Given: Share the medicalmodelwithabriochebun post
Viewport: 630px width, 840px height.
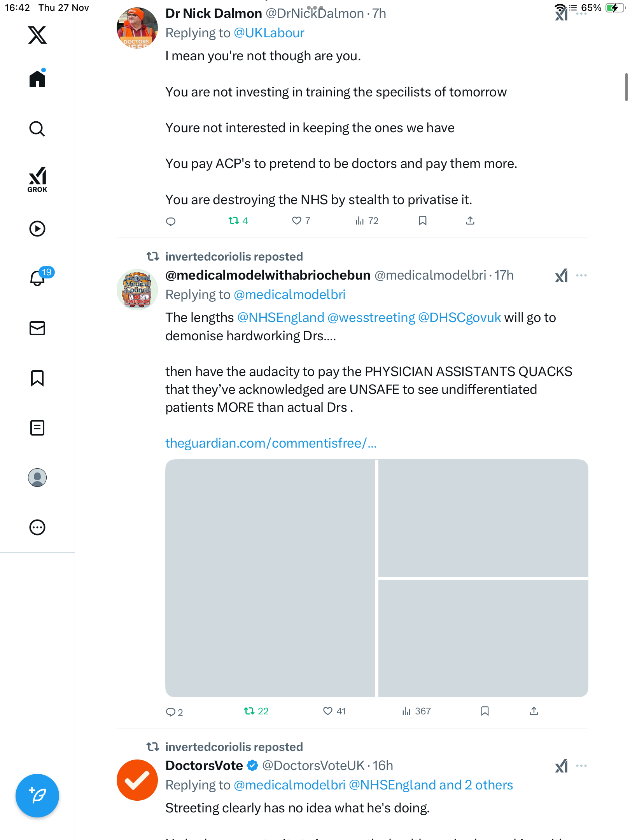Looking at the screenshot, I should point(534,711).
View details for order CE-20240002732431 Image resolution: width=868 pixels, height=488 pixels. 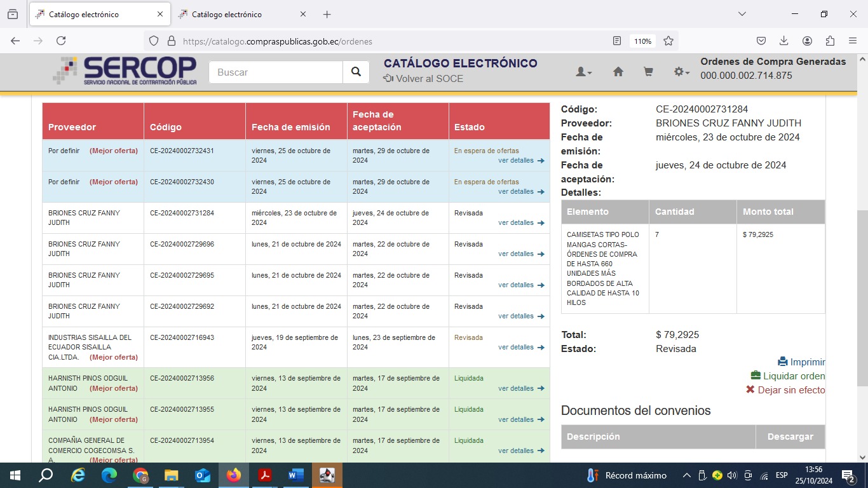(x=520, y=161)
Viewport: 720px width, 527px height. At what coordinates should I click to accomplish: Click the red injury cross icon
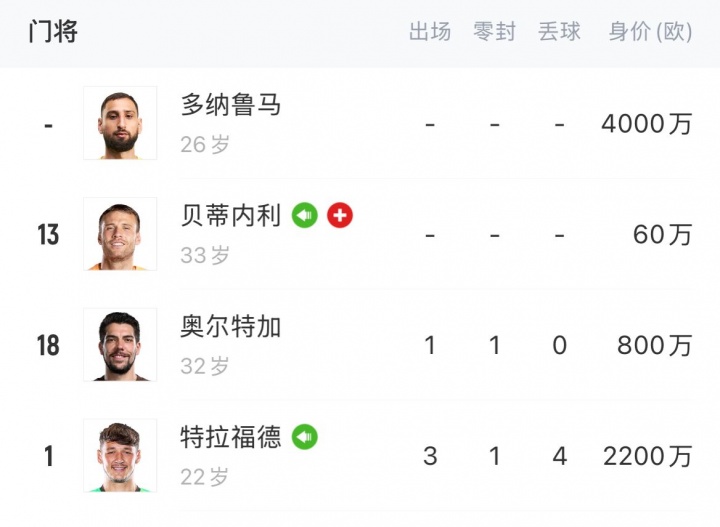[340, 215]
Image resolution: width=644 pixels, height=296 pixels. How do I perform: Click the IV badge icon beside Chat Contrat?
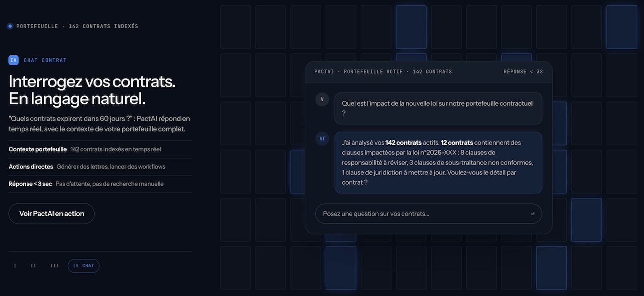(x=14, y=60)

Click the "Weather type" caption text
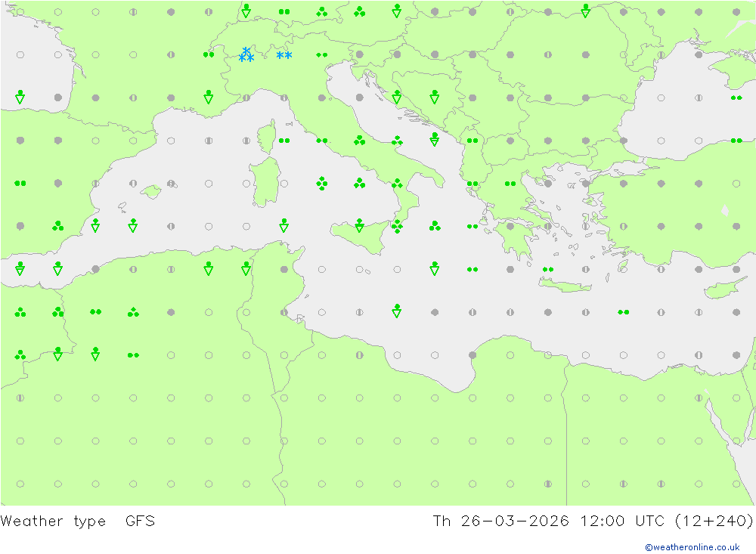pyautogui.click(x=53, y=521)
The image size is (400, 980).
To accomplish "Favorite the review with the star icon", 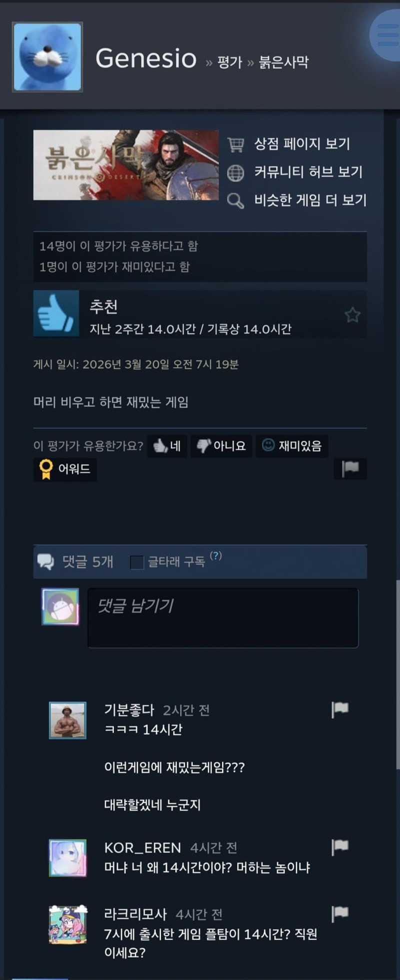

★ ★ ★ ★ ★ ★ ★

- What needs to be done: Lines from the one with "Viewport: 720px width, 527px" through the final line of the records are the whole answer; print them exactly, minus any pictures.

- Worked solution:
Viewport: 720px width, 527px height. At what coordinates should I click to accomplish: Click the red injury cross icon
[340, 215]
Image resolution: width=644 pixels, height=296 pixels. How do I perform: Click the IV badge icon beside Chat Contrat?
(x=14, y=60)

Click the "Weather type" caption text
pyautogui.click(x=53, y=521)
The image size is (400, 980).
To accomplish "Favorite the review with the star icon", 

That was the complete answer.